WHAT NEEDS TO BE DONE: Output the data word for word, starting at the line containing "Click the Add new user button" and ending at the last line of the data, with both ends included. Leave the pictures out.

SOURCE DATA:
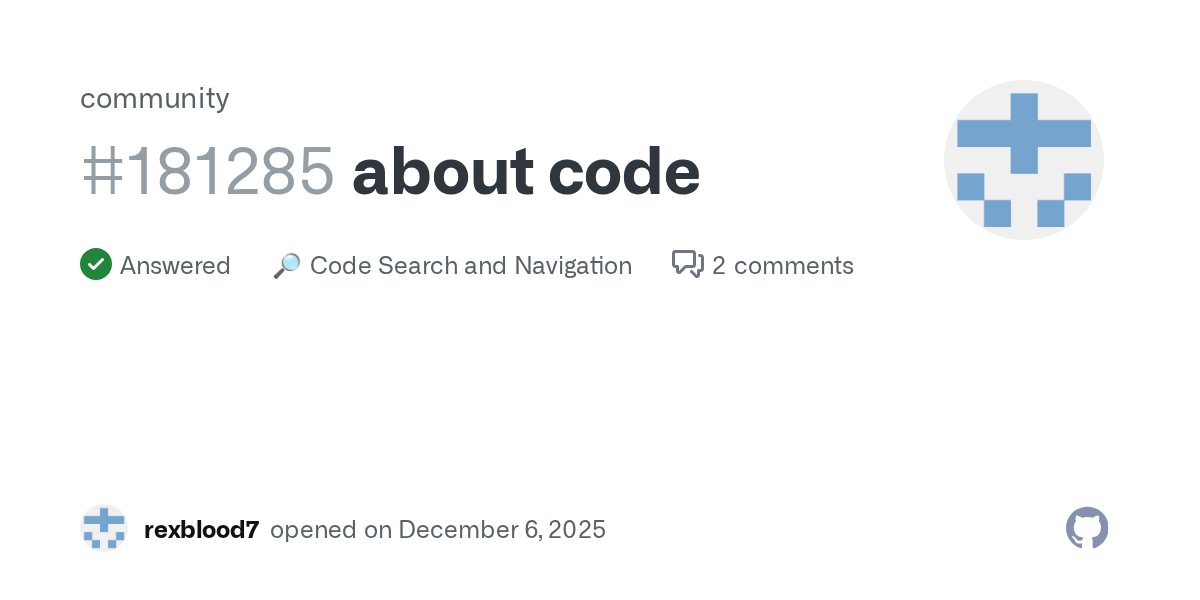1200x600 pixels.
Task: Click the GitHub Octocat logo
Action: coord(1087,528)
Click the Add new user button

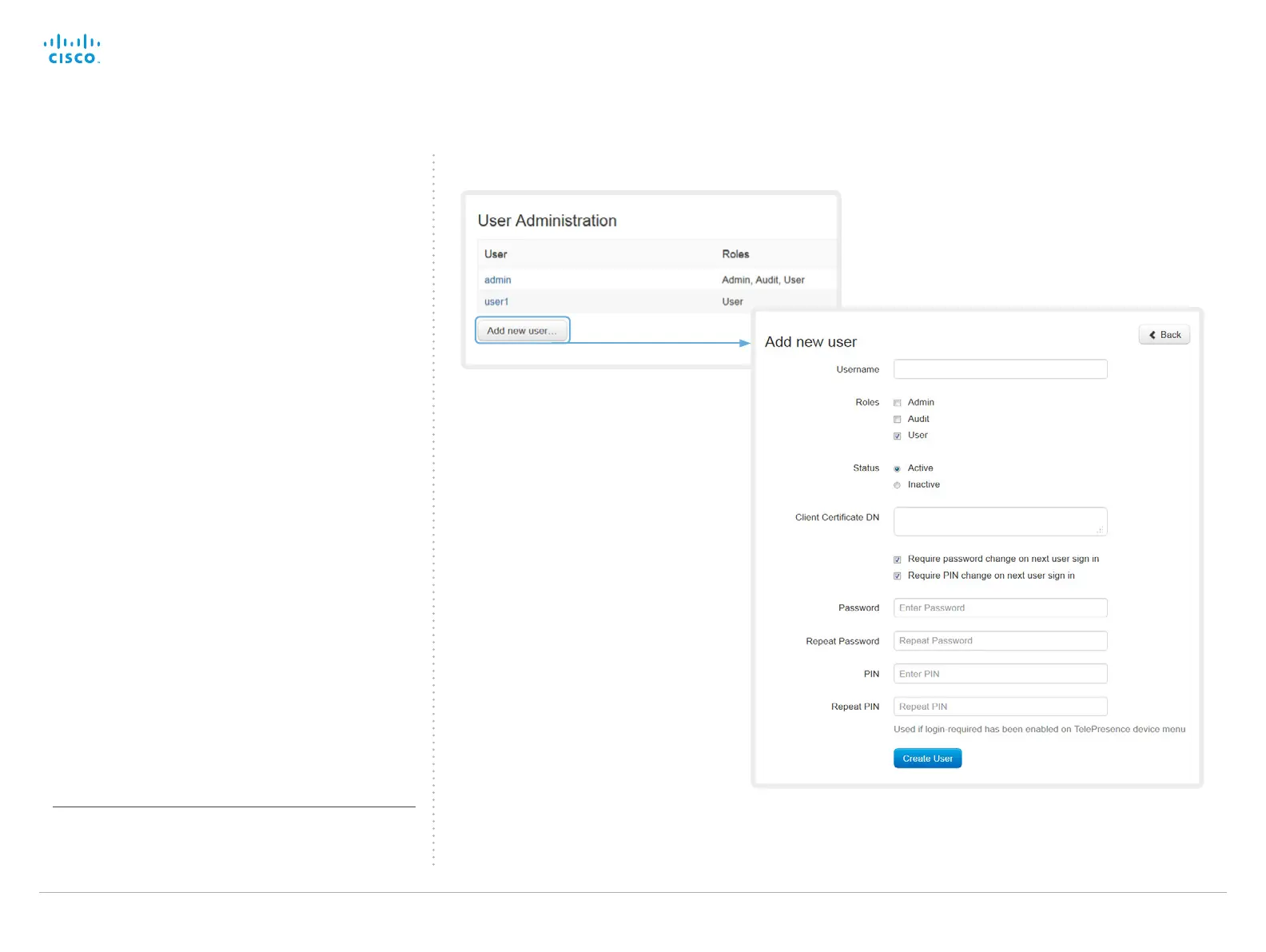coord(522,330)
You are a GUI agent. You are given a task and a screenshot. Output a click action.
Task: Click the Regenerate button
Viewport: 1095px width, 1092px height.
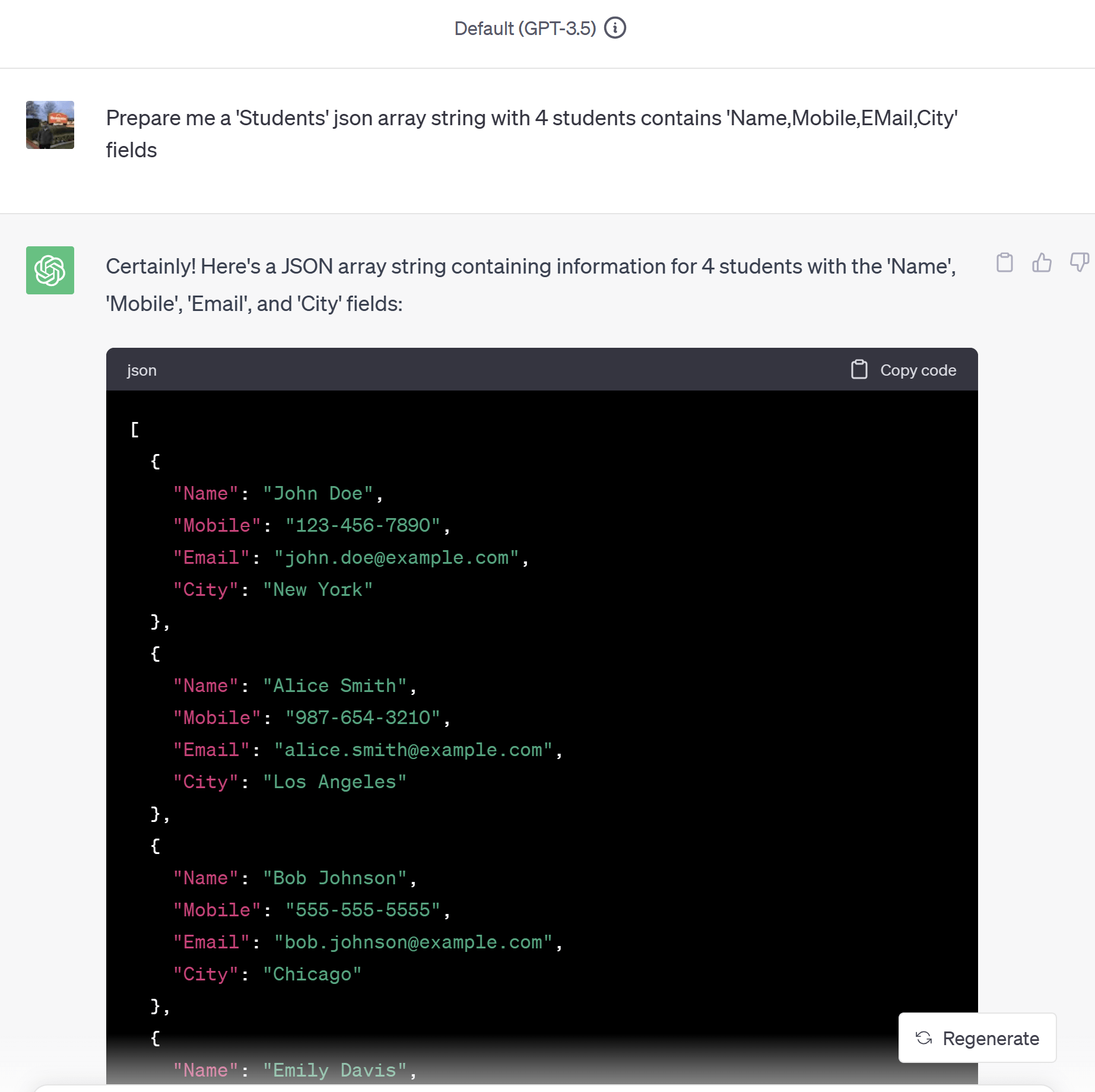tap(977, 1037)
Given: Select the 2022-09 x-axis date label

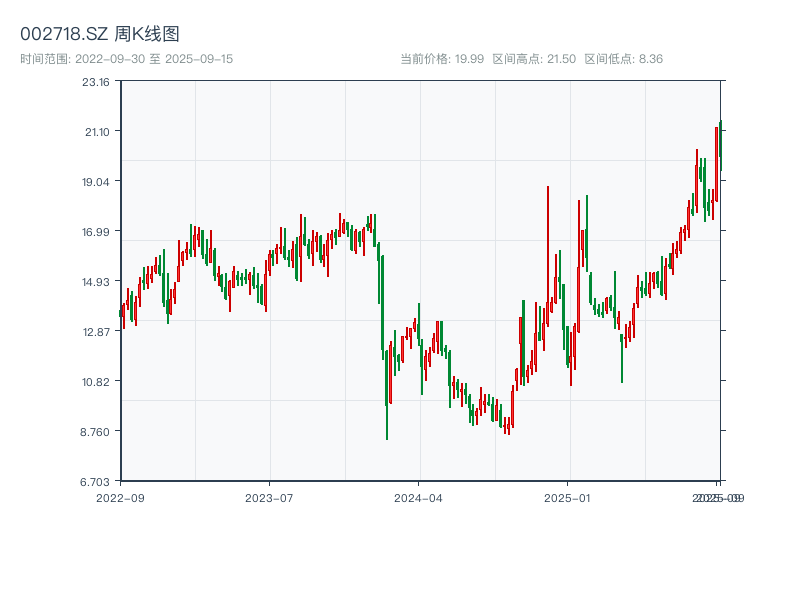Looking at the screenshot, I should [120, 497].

REPLY:
Click the Add new user button

coord(522,330)
You are a GUI agent. You are given a task and a screenshot. Output a click action.
Task: Click the Regenerate button
Viewport: 1095px width, 1092px height.
tap(977, 1037)
Given: Select the 2022-09 x-axis date label

Looking at the screenshot, I should [120, 497].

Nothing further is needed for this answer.